We have entered a new era of turbo-charged financial extraction. Having amassed huge reserves, global finance capital is seeking out fresh areas for profitable investments. Virtually all aspects of our lives are now targeted by someone seeking to make a profit.

In Privatising humanity, Kate Bayliss shows how wealthy investors, including asset managers, target our essential services. When it comes to investments in these sectors, shareholder profits are funded by us, the end-users and tax-payers who simply wish to meet our basic human needs for water, warmth and shelter. We have no alternative but to pay into these structures that often generate massive returns for investors and dysfunctional systems for society.
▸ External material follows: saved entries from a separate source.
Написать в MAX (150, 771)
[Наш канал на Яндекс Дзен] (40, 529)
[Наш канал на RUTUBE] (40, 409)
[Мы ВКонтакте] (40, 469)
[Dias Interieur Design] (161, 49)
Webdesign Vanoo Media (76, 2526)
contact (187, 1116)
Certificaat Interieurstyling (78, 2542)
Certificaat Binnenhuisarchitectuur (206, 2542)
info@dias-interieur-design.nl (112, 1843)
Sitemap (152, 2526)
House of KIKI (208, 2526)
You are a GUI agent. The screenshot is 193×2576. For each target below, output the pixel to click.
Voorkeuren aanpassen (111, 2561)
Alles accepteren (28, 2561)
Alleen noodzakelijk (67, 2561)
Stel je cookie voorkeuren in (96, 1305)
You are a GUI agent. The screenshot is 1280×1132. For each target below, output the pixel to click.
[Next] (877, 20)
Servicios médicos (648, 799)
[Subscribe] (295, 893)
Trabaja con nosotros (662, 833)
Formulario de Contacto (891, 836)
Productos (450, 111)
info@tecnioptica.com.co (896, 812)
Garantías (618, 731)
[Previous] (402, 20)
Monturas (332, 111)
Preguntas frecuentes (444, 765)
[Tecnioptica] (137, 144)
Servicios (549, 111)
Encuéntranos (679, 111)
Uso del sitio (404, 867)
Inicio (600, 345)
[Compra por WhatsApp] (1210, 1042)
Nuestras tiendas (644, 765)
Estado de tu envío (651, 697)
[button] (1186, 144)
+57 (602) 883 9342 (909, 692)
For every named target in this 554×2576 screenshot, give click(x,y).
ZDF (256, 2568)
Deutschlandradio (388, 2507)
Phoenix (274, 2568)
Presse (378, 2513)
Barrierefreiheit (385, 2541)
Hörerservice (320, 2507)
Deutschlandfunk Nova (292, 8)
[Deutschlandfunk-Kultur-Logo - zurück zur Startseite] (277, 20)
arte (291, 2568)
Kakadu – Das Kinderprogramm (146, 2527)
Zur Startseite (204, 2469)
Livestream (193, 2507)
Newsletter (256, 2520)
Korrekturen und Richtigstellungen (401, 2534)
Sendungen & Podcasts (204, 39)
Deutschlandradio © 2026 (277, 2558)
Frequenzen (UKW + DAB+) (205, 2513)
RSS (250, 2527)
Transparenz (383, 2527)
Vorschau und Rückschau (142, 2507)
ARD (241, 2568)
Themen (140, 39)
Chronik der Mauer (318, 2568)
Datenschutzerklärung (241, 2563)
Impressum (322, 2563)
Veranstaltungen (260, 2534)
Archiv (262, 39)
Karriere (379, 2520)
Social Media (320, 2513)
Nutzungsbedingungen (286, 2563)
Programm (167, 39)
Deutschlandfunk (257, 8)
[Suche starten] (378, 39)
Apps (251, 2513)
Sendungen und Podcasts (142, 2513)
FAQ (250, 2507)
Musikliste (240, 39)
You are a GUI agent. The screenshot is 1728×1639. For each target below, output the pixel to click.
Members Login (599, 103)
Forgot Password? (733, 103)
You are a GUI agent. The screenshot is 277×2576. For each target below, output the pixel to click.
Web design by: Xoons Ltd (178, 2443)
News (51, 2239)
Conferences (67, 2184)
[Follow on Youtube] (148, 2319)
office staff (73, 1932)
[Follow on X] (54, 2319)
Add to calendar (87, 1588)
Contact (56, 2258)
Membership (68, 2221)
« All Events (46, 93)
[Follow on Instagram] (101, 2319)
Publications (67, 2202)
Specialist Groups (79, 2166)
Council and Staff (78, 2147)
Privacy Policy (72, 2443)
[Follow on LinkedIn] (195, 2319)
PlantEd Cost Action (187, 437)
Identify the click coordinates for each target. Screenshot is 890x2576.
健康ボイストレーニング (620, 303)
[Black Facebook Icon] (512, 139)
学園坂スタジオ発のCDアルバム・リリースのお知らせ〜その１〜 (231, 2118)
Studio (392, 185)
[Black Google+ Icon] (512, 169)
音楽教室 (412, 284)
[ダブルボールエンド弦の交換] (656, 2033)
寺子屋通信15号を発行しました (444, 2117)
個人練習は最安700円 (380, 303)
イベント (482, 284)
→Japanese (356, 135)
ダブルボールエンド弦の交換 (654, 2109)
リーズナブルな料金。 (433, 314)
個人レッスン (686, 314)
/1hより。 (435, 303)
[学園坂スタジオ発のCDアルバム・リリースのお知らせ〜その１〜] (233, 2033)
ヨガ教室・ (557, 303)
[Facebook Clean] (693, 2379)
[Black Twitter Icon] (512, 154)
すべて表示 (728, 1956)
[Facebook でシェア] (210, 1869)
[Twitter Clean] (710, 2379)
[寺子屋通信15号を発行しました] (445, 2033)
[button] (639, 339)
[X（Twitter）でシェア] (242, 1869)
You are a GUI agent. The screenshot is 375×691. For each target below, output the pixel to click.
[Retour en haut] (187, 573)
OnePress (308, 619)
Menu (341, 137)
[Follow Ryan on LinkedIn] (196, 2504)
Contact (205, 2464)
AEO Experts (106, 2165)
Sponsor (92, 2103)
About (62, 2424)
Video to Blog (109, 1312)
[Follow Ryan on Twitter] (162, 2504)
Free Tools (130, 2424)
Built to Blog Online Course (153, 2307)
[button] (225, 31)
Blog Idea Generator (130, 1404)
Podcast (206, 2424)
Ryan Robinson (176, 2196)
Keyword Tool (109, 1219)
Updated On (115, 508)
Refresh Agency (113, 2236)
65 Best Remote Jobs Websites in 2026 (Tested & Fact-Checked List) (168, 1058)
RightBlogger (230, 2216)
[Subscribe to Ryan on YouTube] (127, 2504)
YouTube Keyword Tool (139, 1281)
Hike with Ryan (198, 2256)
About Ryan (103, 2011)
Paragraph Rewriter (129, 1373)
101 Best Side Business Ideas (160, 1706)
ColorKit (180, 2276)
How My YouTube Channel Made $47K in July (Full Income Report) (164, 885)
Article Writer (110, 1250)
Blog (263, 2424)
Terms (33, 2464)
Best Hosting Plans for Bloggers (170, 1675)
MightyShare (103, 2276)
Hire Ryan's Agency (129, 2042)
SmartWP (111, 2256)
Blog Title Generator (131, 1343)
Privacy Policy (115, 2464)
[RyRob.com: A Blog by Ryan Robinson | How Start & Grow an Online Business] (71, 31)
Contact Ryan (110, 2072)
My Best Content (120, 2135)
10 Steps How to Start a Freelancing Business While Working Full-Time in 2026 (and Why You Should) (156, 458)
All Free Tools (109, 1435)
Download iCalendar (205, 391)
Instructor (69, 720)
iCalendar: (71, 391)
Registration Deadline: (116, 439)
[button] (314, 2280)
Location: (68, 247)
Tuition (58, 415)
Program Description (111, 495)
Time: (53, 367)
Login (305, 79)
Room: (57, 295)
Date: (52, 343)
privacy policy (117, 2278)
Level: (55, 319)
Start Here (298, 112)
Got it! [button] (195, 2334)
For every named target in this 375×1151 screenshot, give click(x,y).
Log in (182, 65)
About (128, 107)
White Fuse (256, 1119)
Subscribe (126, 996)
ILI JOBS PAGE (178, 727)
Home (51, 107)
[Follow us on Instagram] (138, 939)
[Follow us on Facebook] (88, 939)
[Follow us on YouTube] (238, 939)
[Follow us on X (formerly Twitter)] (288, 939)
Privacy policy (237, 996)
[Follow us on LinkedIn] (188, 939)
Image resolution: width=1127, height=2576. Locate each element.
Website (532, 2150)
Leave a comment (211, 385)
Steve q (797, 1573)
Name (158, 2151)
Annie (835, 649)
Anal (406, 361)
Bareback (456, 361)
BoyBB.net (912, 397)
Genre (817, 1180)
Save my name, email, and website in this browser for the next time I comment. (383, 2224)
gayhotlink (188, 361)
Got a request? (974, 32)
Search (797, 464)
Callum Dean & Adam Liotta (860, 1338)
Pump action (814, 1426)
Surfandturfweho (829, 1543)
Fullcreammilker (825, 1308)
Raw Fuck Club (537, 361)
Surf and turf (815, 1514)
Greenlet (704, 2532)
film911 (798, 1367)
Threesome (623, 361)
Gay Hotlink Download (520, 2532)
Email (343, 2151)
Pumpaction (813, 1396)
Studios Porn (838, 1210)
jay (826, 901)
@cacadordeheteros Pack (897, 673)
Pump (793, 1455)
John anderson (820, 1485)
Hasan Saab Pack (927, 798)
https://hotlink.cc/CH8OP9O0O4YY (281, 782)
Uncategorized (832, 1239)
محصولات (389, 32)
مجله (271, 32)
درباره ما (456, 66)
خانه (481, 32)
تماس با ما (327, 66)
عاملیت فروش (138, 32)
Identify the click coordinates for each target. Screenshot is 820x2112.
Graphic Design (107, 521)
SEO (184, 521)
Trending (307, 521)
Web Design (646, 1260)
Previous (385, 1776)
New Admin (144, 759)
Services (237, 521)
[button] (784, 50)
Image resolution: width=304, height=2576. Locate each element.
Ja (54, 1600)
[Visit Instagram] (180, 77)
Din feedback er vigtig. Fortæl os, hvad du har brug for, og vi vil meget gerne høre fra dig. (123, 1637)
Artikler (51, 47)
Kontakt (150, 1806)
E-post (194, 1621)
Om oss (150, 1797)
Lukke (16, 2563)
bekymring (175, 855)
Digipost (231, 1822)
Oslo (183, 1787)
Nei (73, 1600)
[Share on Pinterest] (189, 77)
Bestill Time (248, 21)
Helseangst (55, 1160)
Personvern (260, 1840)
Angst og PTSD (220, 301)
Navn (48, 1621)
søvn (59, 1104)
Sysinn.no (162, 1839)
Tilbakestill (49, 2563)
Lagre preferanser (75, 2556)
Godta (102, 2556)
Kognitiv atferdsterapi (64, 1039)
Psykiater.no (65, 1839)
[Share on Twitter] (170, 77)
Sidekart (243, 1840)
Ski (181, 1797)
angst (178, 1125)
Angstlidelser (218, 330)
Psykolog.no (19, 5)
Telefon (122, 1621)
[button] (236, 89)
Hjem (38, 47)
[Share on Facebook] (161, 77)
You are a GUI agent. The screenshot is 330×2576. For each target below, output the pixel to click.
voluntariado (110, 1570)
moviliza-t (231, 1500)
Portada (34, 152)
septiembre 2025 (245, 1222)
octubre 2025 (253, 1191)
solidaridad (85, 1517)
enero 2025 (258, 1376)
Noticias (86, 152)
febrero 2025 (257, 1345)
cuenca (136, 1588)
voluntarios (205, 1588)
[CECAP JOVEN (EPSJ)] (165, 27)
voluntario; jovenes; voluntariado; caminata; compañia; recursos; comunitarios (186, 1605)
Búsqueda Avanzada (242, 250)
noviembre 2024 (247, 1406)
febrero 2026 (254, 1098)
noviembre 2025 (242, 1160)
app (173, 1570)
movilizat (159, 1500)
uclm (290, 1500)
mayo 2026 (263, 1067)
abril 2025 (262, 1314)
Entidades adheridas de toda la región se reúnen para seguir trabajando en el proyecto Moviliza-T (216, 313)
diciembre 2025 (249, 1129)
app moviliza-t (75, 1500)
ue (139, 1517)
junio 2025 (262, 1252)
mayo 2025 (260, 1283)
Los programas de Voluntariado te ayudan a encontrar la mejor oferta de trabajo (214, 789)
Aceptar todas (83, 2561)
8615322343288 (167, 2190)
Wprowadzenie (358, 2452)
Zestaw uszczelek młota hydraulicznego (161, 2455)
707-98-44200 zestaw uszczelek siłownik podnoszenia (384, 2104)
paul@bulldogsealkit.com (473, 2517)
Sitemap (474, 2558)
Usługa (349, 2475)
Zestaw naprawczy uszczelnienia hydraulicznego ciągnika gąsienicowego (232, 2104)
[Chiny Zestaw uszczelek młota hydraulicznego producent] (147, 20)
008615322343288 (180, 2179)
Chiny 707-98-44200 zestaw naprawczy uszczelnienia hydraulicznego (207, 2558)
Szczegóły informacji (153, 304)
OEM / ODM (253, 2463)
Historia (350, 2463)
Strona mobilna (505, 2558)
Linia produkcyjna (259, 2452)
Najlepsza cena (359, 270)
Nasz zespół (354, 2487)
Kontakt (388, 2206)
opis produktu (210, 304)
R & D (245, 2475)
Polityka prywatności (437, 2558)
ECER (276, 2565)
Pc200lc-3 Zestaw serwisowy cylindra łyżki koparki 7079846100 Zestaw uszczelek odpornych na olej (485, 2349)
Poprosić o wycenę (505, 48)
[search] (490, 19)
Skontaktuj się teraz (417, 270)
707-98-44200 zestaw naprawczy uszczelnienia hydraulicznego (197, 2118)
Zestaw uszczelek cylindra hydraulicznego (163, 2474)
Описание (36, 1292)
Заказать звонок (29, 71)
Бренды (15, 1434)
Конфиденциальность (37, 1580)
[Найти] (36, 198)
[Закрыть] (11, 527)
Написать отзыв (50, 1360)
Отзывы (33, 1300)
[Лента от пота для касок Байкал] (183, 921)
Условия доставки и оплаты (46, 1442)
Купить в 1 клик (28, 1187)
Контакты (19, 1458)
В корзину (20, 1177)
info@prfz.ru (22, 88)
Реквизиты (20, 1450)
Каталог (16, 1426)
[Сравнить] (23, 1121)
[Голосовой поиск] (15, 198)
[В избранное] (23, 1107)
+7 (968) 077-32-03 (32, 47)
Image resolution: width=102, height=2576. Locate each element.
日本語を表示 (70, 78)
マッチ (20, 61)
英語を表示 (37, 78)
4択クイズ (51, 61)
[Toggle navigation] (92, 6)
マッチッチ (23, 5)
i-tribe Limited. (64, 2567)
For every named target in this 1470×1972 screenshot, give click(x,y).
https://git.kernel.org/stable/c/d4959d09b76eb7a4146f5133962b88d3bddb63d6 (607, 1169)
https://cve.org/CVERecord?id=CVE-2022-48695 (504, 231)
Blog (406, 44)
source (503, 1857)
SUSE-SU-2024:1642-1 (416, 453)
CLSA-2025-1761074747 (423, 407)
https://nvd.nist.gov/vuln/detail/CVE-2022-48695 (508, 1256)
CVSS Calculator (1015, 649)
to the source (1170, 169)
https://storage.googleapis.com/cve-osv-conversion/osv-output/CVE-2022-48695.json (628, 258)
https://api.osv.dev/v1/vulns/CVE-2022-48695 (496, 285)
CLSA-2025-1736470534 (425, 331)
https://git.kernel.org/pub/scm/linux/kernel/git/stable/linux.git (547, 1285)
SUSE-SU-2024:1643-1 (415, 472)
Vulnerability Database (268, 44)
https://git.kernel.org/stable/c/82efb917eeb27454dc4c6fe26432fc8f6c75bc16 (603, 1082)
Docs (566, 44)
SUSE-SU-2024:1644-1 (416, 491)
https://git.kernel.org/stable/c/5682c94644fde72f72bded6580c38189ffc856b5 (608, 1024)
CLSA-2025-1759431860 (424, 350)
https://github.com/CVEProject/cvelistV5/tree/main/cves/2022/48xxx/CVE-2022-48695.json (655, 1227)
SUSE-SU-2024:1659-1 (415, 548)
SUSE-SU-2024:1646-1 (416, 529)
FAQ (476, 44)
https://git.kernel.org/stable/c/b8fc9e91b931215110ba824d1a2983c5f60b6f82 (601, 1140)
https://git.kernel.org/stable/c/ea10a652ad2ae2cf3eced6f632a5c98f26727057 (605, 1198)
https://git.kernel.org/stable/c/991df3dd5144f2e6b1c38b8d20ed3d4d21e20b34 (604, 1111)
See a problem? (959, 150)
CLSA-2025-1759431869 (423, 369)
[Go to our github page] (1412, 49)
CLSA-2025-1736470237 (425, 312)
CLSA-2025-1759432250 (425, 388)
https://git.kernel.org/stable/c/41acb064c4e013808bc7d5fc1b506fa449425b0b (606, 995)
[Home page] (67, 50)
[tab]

Unpacking the details of these processes in three sectors in the UK - water, energy and housing - Bayliss exposes the harmful consequences of this model, which is contributing to deepening inequality. -- .

Arvustused

As the things we need to live have been repurposed as vehicles for profit, shareholders have grown wealthy while those unable to pay have been forced to go without the basics. This is a sharp, empirically grounded account of how financial power reshapes everyday life and why reclaiming essential services is one of the most important challenges of our age. Grace Blakeley, author of Vulture Capitalism

A forensic account of how private finance works and its impact on everyday lives by one of the top experts in the field. Gill Plimmer, Infrastructure Correspondent, Financial Times

Todays privatised economy raises vitally important but complex issues of public policy. Kate Bayliss analyses them in a sophisticated, deeply informed and highly readable way. Her remarkable book is indispensable reading for anyone debating how society and the economy in the UK can recover from the destruction wrought by austerity and privatisation. The lessons learned are also of major relevance in many other countries. Philip G. Alston, John Norton Pomeroy Professor of Law, New York University

Kate Bayliss is the Sherlock Holmes of untangling the links between the impoverishment of UK citizens and the profits of the multinationals who benefit from high costs and low investment. This book should be a wake-up call to everyone, from journalists to politicians, and especially to the citizens whose most basic human needs have been used as business opportunities. Julia Steinberger, Professor of Societal Challenges of Climate Change, University of Lausanne

This book provides insights into a shifting landscape where corporations now control almost everything. As a key sponsor of capitalism, the state is struggling to reconcile corporate power with citizens demands for democracy and accountability. Privatising humanity offers a theoretical and empirical analysis of the tensions and challenges in prioritising good life over corporate power. It is a must read for your favourite student, teacher, regulator and policy analyst. Prem Sikka, Baron Sikka

The basics of a human life and a dignified society and for a small class of global investors, the opportunity of a lifetime. In Privatising humanity, Kate Bayliss lays bare the machine behind your bills: a system engineered to extract maximum returns from needs you cannot refuse. The result is a brilliant guide to a world of soaring profits for investors and broken services for everyone else. Mathew Lawrence, author of Owning the Future

Privatising humanity provides an ambitious examination of how private finance has remade essential everyday services water, energy and housing with disastrous consequences for users and society more widely. In bringing together these stories, the book provides an invaluable resource for making sense of the deep mess we are in. Julie Froud, co-author of Murky Water: Challenging an Unsustainable System

This book is a necessary and very timely unpicking of the privatisation scandal and the mindset behind it. If you're wondering why your bills are so high, this explains it. If you've watched Dirty Business, read this next. A passionate defence of ordinary households and the public good. Cat Hobbs, founder and director of We Own It

This jargon-free book explains that the privatisation of water, energy and housing provision in the UK has generated many billions of pounds for the global elite, all at the expense of UK households health and wellbeing. The book is Kate Baylisss tour de force. Essential reading. Andrew Brown, Professor of Economics and Political Economy, University of Leeds -- .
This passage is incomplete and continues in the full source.